CFP: Religious Secrecy as Contact
The editors of the volume 'Religious Secrecy as Contact. Secrets as Promoters of Religious Dynamics' would like to invite contributions concerned with any of the following areas: Islam, Tibet, Central Asia, India, Shamanism (in Asia or Europe). Contributions on other areas of European and Asian religions would also be considered. We are looking for articles that explore the role of secrecy and secrets in situations of religious contact. For further information please contact Anna Akasoy (email@example.com).
Religious Secrecy as Contact: Secrets as Promoters of Religious Dynamics
Editors: A. Akasoy, L. Di Giacinto, G. Halkias, A. Müller-Lee, P. Reichling, K.M. Stünkel
The proposed volume focuses on “strategies of secrecy” and their role in the history of religious contacts, a neglected field of research in Religious Studies. It comprises a collection of papers presented in a series of interdisciplinary workshops and conferences on the subject of “religion and secrecy” held at the Käte Hamburger Consortium “Dynamics in the History of Religions” between 2008 and 2012.
The contributions of the volume analyse the phenomenon of „secretizing‟: As Mark Teeuwen pointed out, secrecy ― „a form of religious practice in its own right‟ ― refers to a certain process within a given social situation where the secret functions in a certain institutional framework (Teeuwen, Mark and Scheid, Bernhard, eds., The Culture of Secrecy in Japanese Religion, New York: Routledge 2006, p. 4).
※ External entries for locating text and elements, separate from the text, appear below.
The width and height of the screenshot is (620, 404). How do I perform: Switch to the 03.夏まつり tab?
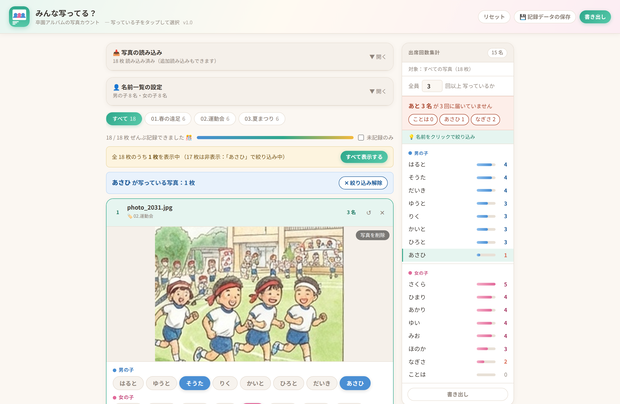261,119
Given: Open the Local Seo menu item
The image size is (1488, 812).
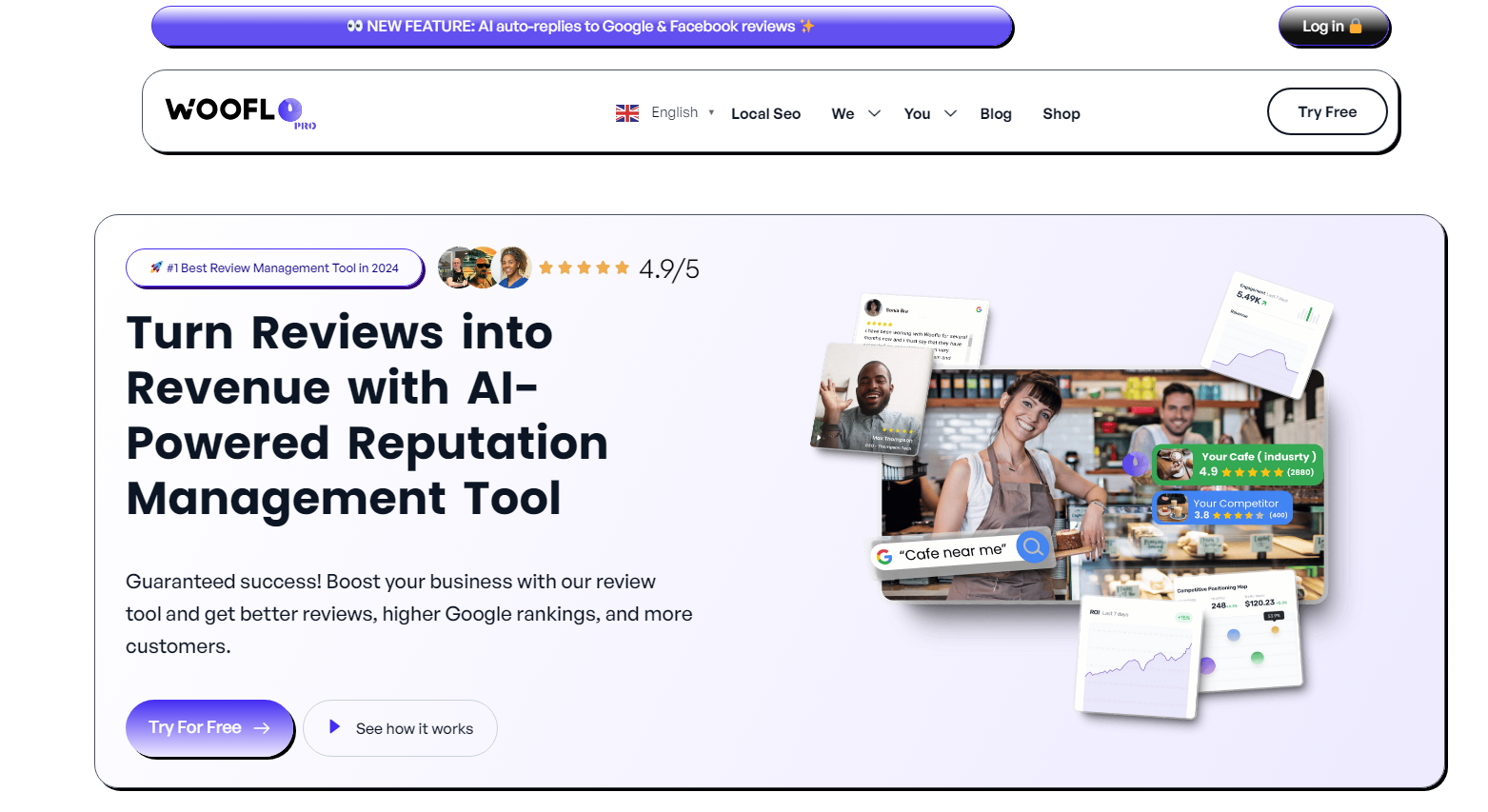Looking at the screenshot, I should coord(765,113).

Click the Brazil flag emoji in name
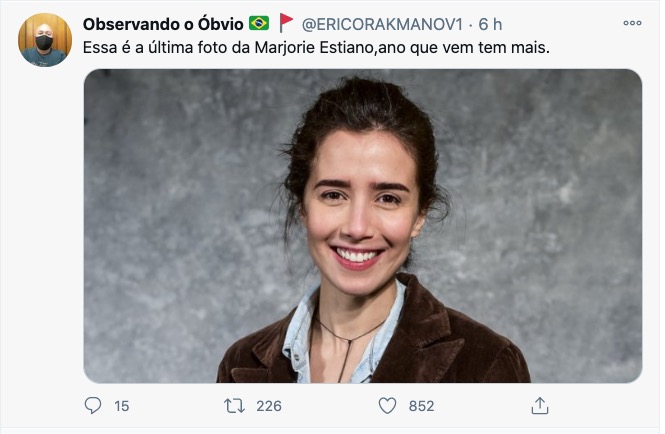(x=259, y=23)
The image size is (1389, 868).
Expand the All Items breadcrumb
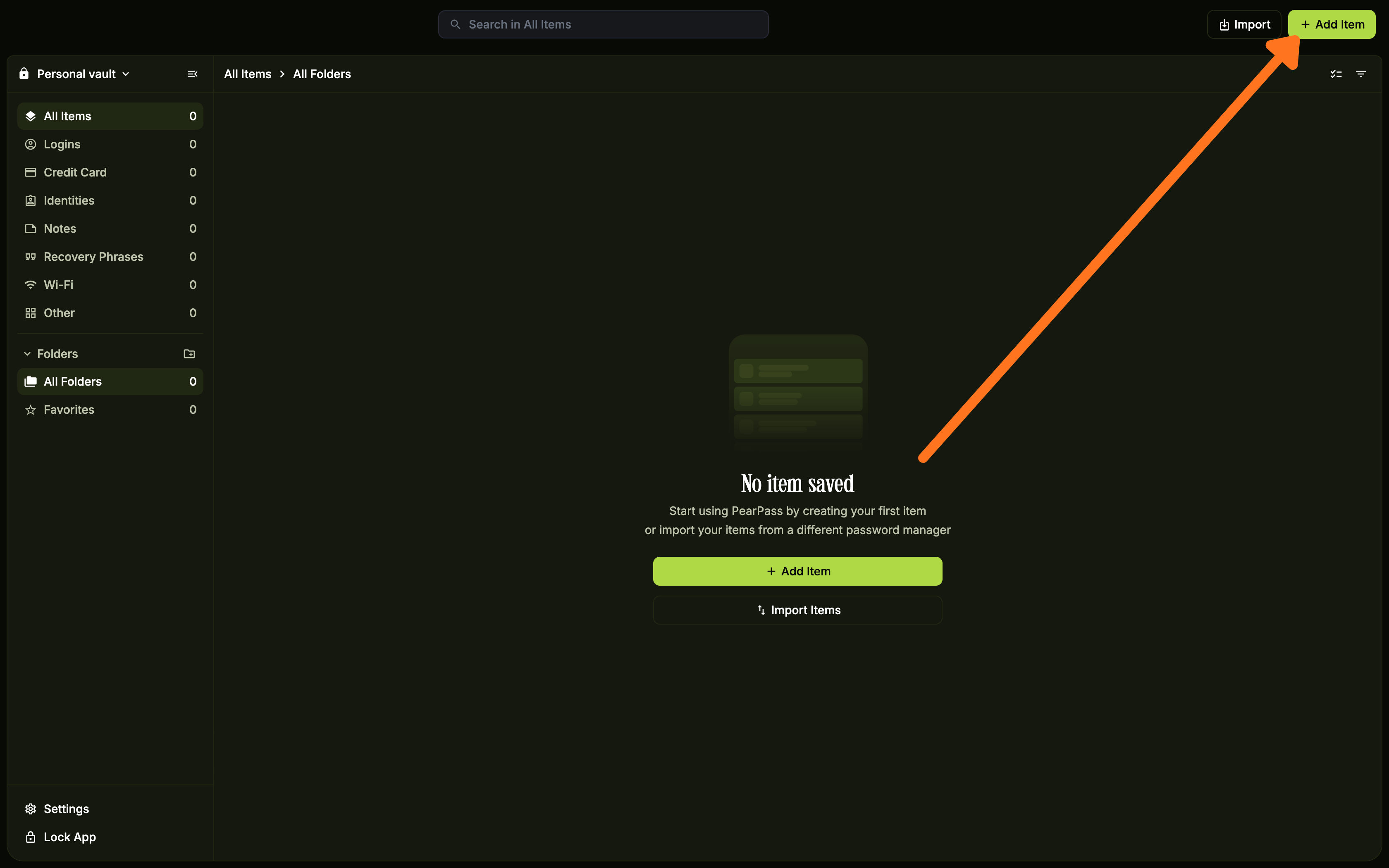pos(247,74)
The secret itself may be replaced by ritualized secretism that is independent of the content of the secret (Johnson, Paul Christopher, Secret, Gossip, and Gods. The Transformation of Brazilian Candomblé, Oxford and New York: Oxford University Press, 2002, p. 3).
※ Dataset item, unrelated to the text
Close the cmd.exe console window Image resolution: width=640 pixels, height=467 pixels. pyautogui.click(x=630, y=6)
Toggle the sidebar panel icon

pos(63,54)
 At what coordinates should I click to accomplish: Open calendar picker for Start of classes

The volume challenges the traditional analysis that understands secret merely as a social and epistemological device that prevents contact between an „ingroup‟ and an „outgroup‟ and provides the means to cut one‟s own tradition from external influences. The present volume will rather build on Assmann‟s insights on secrecy as “interaktives Geschehen”, because secrecy involves an interactive dimension which fulfils an important function in cross-cultural contacts‟. (Aleida Assmann, Jan Assmann, „Die Erfindung des Geheimnisses durch die Neugier“, in: Aleida Assmann, Jan Assmann, eds., Schleier und Schwelle III. Geheimnis und Neuzeit, München: Fink 1999, p. 8). Accordingly, the general hypothesis of the volume is that secrets play a significant role in the inter-religious and intrareligious exchange and all the essays shall examine the function of secrets in examples of religious contacts.
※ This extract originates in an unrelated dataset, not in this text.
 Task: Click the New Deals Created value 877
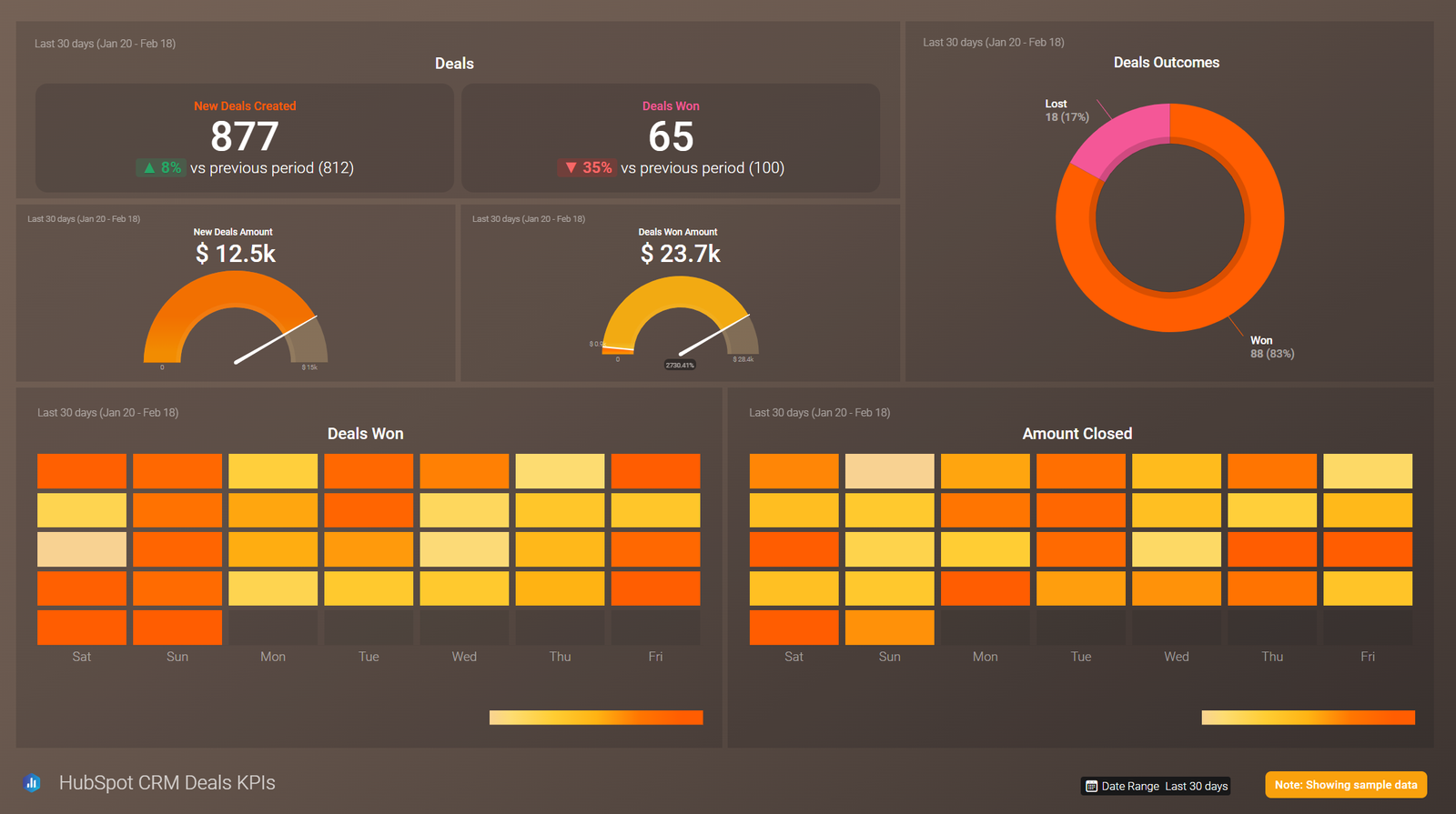(x=244, y=136)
While aspects of secrecy usually seem to play a role in religious conduct, analysing the role of secrets within religious traditions involves difficulties. Since, by definition, one cannot hope to grasp „the secret‟ on the level of the object language, the field of possible investigation is reduced to the functional and the linguistic field. More precisely, secrecy can be analysed as a semantic structure that can be identified and described phenomenologically. Hence, it is also not necessary to assume that the terminology of secrecy should be translated one to one across cultures.
Secrets are by no means neutral or indifferent notions in religious processes: They rather function as privileged zones of contact. A secret might be described as a catalyst for specific forms of communication since the elusive nature of secret offers rich opportunities for translations from one religious tradition into another and often the results are miscomprehensions, which are harshly rejected by the old secret-keepers. In any case, secrets may function as interfaces of inter-religious and intrareligious contact. As such, they should be analyzed as a blank space that can be identified in distinct ways and understood as a process of emptying conceptual content in different linguistic contexts. Finally, because the content of secrets cannot be determined and translations remain in flux, secrets promote rather than prevent the concrescence of religious traditions.